Tarihsel kaynaklar, İslam dünyasındaki ilk hastanenin, Peygamberimiz Hz. Muhammed (s.a.v.) tarafından Hendek Gazvesi’nde yaralananlar için seyyar bir hastane olarak kurulduğunu belirtir. Bu olay, İslam dünyasında sağlık hizmetlerinin ne kadar erken bir dönemde başladığını ve savaş koşullarında bile yaralıların bakımına verilen önemi gösterir.
Günümüze kadar ulaşan en eski İslam hastaneleri ise Selçuklular dönemine aittir. Bu hastaneler, dönemlerinin en ileri sağlık hizmetlerini sunmuş ve hastalıkların tedavisinde önemli bir rol oynamıştır. Selçuklu dönemi hastanelerinde, her türlü hastalığın tedavisi yapılırken, aynı zamanda hastaların yatağı başında tıbbi dersler verilmiş ve bu şekilde tıp eğitimi de sürdürülmüştür. Bu hastaneler, sadece bedensel hastalıkların tedavisiyle yetinmemiş, aynı zamanda akıl hastalarının müzikle tedavi edilmesi gibi psikolojik tedavi yöntemlerini de uygulamıştır.

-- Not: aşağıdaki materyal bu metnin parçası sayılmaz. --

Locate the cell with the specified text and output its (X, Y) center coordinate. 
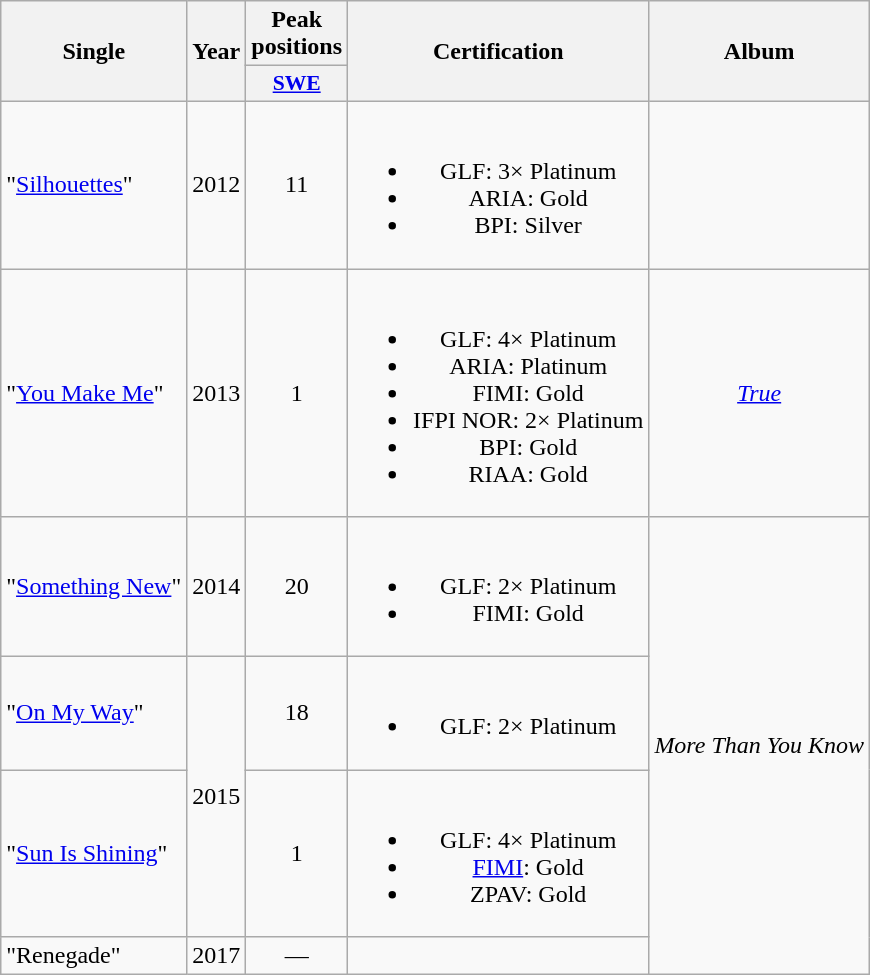
"Something New" (94, 587)
2013 (216, 392)
18 (297, 714)
GLF: 3× PlatinumARIA: GoldBPI: Silver (498, 184)
20 (297, 587)
True (760, 392)
GLF: 4× PlatinumFIMI: GoldZPAV: Gold (498, 854)
2014 (216, 587)
2012 (216, 184)
"On My Way" (94, 714)
GLF: 4× PlatinumARIA: PlatinumFIMI: GoldIFPI NOR: 2× PlatinumBPI: GoldRIAA: Gold (498, 392)
Album (760, 52)
GLF: 2× Platinum (498, 714)
Single (94, 52)
Year (216, 52)
2017 (216, 956)
"Sun Is Shining" (94, 854)
— (297, 956)
SWE (297, 84)
"Silhouettes" (94, 184)
2015 (216, 797)
GLF: 2× PlatinumFIMI: Gold (498, 587)
More Than You Know (760, 746)
Peak positions (297, 34)
"Renegade" (94, 956)
Certification (498, 52)
"You Make Me" (94, 392)
11 (297, 184)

Osmanlı İmparatorluğu döneminde ise, hastaneler genellikle külliyelerin bir parçası olarak inşa edilmiştir. Külliyeler, cami, medrese, çarşı, kervansaray, hamam ve imaret gibi yapıları barındıran geniş sosyal komplekslerdi ve bu komplekslerin içinde yer alan hastaneler, dönemin sağlık hizmetlerinin merkeziydi. Osmanlı şifahaneleri, aynı zamanda tıp eğitiminin de verildiği yerlerdi ve burada deneysel olarak elde edilen ilaçlar ve şifalı bitkilerle hastalar tedavi edilirdi.

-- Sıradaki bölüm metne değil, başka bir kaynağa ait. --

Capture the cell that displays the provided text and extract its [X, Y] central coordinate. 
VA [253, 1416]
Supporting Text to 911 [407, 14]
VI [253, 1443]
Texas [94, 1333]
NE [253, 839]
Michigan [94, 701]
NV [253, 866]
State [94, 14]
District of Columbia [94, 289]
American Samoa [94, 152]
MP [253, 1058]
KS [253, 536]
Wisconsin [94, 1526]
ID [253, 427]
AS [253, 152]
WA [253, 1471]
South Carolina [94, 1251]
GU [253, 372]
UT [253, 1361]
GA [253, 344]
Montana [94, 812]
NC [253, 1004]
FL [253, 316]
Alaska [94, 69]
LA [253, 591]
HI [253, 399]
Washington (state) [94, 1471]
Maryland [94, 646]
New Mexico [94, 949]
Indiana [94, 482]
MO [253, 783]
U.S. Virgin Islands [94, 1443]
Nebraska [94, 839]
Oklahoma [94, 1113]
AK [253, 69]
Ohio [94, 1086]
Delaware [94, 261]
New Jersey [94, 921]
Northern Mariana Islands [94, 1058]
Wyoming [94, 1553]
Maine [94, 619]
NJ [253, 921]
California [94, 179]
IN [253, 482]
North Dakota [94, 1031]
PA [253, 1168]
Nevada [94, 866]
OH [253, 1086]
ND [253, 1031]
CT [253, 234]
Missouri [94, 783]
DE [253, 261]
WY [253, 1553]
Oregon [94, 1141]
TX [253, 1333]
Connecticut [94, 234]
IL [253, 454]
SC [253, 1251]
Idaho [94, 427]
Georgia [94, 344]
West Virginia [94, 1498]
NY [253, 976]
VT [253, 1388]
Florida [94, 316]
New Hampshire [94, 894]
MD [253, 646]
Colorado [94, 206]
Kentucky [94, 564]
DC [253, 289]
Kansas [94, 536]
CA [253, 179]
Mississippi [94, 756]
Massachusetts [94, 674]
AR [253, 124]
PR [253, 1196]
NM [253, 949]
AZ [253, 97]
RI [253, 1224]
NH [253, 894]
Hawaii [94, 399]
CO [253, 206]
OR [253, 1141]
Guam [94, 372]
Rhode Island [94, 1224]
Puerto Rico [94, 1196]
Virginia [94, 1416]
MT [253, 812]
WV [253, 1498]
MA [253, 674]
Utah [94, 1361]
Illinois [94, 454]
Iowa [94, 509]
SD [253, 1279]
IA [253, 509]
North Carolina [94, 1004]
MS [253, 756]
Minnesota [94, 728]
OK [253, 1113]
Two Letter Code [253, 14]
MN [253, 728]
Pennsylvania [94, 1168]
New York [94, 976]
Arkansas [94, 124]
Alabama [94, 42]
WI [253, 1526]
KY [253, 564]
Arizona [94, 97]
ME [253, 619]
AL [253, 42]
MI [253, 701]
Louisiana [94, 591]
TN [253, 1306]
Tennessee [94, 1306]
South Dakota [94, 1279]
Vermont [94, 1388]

Osmanlı şifahaneleri, sadece genel hastalıkların tedavisiyle kalmamış, aynı zamanda özel sağlık sorunları için de ayrı birimler kurmuştur. Cüzzamlılar, körler ve diğer özel durumdaki hastalar için özel hastaneler inşa edilmiş, mahkûmların muayenesi için de hapishanelere gidilmiştir. Bu, Osmanlıların sağlık hizmetlerine ne kadar kapsamlı bir şekilde yaklaştığını ve toplumun her kesimine hizmet etmeyi hedeflediğini gösterir.

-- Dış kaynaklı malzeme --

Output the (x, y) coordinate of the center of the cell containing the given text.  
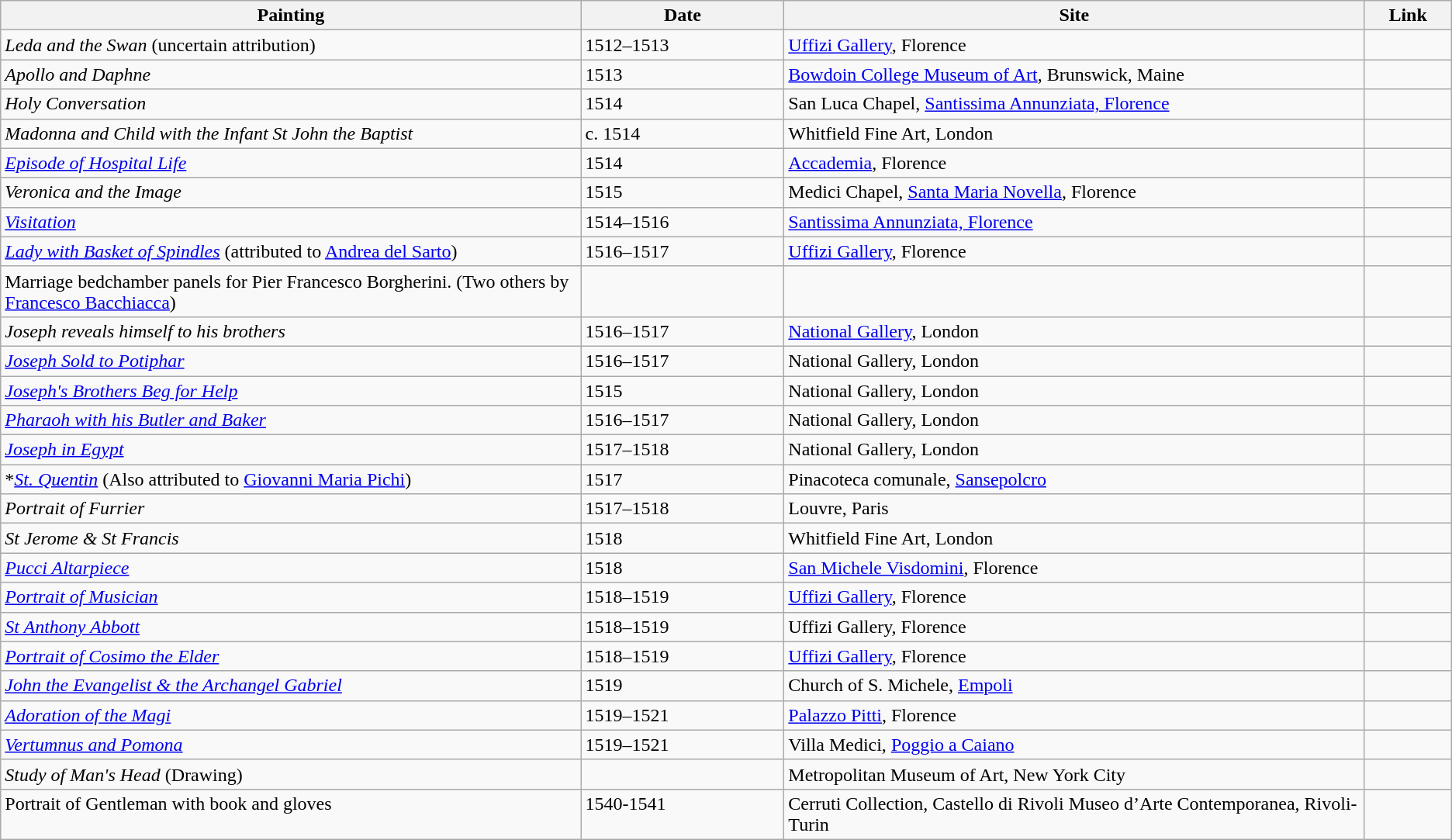
Palazzo Pitti, Florence (1074, 715)
Metropolitan Museum of Art, New York City (1074, 774)
Joseph in Egypt (291, 450)
Pinacoteca comunale, Sansepolcro (1074, 479)
St Jerome & St Francis (291, 538)
Portrait of Furrier (291, 509)
Painting (291, 16)
Cerruti Collection, Castello di Rivoli Museo d’Arte Contemporanea, Rivoli- Turin (1074, 814)
Louvre, Paris (1074, 509)
Study of Man's Head (Drawing) (291, 774)
Portrait of Musician (291, 597)
1512–1513 (683, 45)
Holy Conversation (291, 104)
St Anthony Abbott (291, 627)
Lady with Basket of Spindles (attributed to Andrea del Sarto) (291, 251)
Villa Medici, Poggio a Caiano (1074, 745)
Pharaoh with his Butler and Baker (291, 420)
Bowdoin College Museum of Art, Brunswick, Maine (1074, 74)
Vertumnus and Pomona (291, 745)
Episode of Hospital Life (291, 163)
Veronica and the Image (291, 192)
Portrait of Gentleman with book and gloves (291, 814)
Joseph Sold to Potiphar (291, 361)
Site (1074, 16)
John the Evangelist & the Archangel Gabriel (291, 686)
Date (683, 16)
1519 (683, 686)
San Michele Visdomini, Florence (1074, 568)
Joseph reveals himself to his brothers (291, 331)
Accademia, Florence (1074, 163)
Pucci Altarpiece (291, 568)
1540-1541 (683, 814)
Link (1408, 16)
Portrait of Cosimo the Elder (291, 656)
Madonna and Child with the Infant St John the Baptist (291, 133)
Leda and the Swan (uncertain attribution) (291, 45)
Medici Chapel, Santa Maria Novella, Florence (1074, 192)
1514–1516 (683, 222)
c. 1514 (683, 133)
*St. Quentin (Also attributed to Giovanni Maria Pichi) (291, 479)
Visitation (291, 222)
Church of S. Michele, Empoli (1074, 686)
1513 (683, 74)
San Luca Chapel, Santissima Annunziata, Florence (1074, 104)
Joseph's Brothers Beg for Help (291, 390)
Apollo and Daphne (291, 74)
Marriage bedchamber panels for Pier Francesco Borgherini. (Two others by Francesco Bacchiacca) (291, 292)
Santissima Annunziata, Florence (1074, 222)
Adoration of the Magi (291, 715)
1517 (683, 479)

Dârüşşifalar, İslam medeniyetinin sağlık alanındaki gelişmişliğini ve insan sağlığına verilen önemi simgeleyen kurumlardır. Bu hastaneler, hem tıbbi tedavi hem de tıp eğitimi açısından dönemlerinin en ileri seviyede kurumları olmuş ve günümüzde de sağlık hizmetlerinin temel taşlarından biri olarak kabul edilmektedir.